### [Selected extract]
— start —

116 3rd St SE
Cedar Rapids, Iowa 52401
Playing with a purpose

Jul. 5, 2010 2:30 pm
CEDAR RAPIDS - Zach Johnson's golf career has been about continual improvement. And, in the process, often exceeding expectations.
And so it is off the course. Johnson and his wife, Kim, are trying to evolve their Birdies That Care charitable cause into even more of a golden goose for his hometown.
Monday at Elmcrest Country Club, Johnson made the official announcement of a golf event he hopes will help provide ample financial support for a worthy children's agency.
The Zach Johnson Foundation Classic will be held Aug. 1, 2011 at Elmcrest. Proceeds will go to Children of Promise. That's a one-on-one, community-based program connecting trained adult mentors to children ages 6-17 who have a parent incarcerated or on parole or probation.
“It links kids to adults for extra support,” Johnson said.
“The focus is to build, nurture and cater to struggling families and help children in our community. It won't be for just Cedar Rapids, but that's certainly where it will start.
“We hope to raise $250,000 in the first year alone.”
Children of Promise is the latest designated recipient of the Johnsons' Birdies That Care program. It has raised about $650,000 for five different non-profit Cedar Rapids organizations since its inception six years ago.
But this golf event will try to take things to a larger level.
The plan is for an 18-hole pro-am format, with amateurs paying to participate. Johnson plans to get some of his PGA Tour friends to lend a hand with their presence, as well as what he called “household names of this community.”
Among the pros Johnson said will be possible participants are three of his good friends on the Tour, Stewart Cink, Lucas Glover and Davis Love III. Cink and Glover won last year's British Open and U.S. Open, respectively, and Love has been one of the Tour's top players for the last two decades.

— end —

### [Challenge A]
For each statement about the article on Zach Johnson's charity golf event, say yes or no depending on whether it agrees with the article, and quote the words from the article that decide it. (i) The Zach Johnson Foundation Classic will take place at Elmcrest. (ii) Birdies That Care has raised money for ten organizations. (iii) Johnson hopes to raise $250,000 in the event's first year.
### [Challenge B]
Swap "hometown" for "home city" in the passage of the article on Zach Johnson's charity golf event from "And so it is" to "worthy children's agency.", and give that passage in full.
You won't need the listing that comes next.

### [Data segment]
— start —

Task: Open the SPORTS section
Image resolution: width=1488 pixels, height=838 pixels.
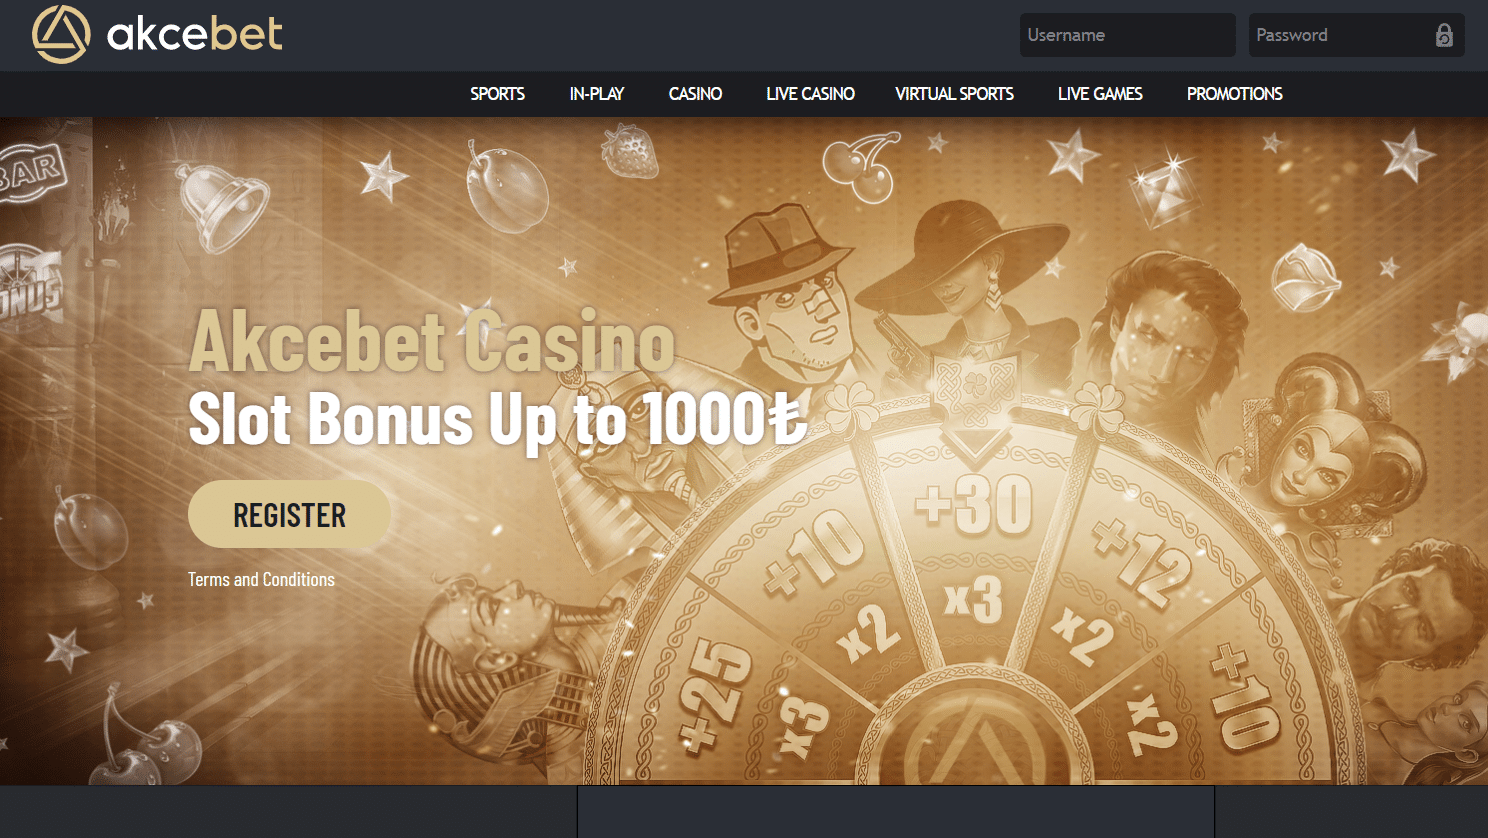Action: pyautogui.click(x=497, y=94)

— end —

### [Worked solution A]
(i) Yes: "The Zach Johnson Foundation Classic will be held Aug. 1, 2011 at Elmcrest."
(ii) No: "It has raised about $650,000 for five different non-profit Cedar Rapids organizations since its inception six years ago."
(iii) Yes: "We hope to raise $250,000 in the first year alone."

### [Worked solution B]
And so it is off the course. Johnson and his wife, Kim, are trying to evolve their Birdies That Care charitable cause into even more of a golden goose for his home city.
Monday at Elmcrest Country Club, Johnson made the official announcement of a golf event he hopes will help provide ample financial support for a worthy children's agency.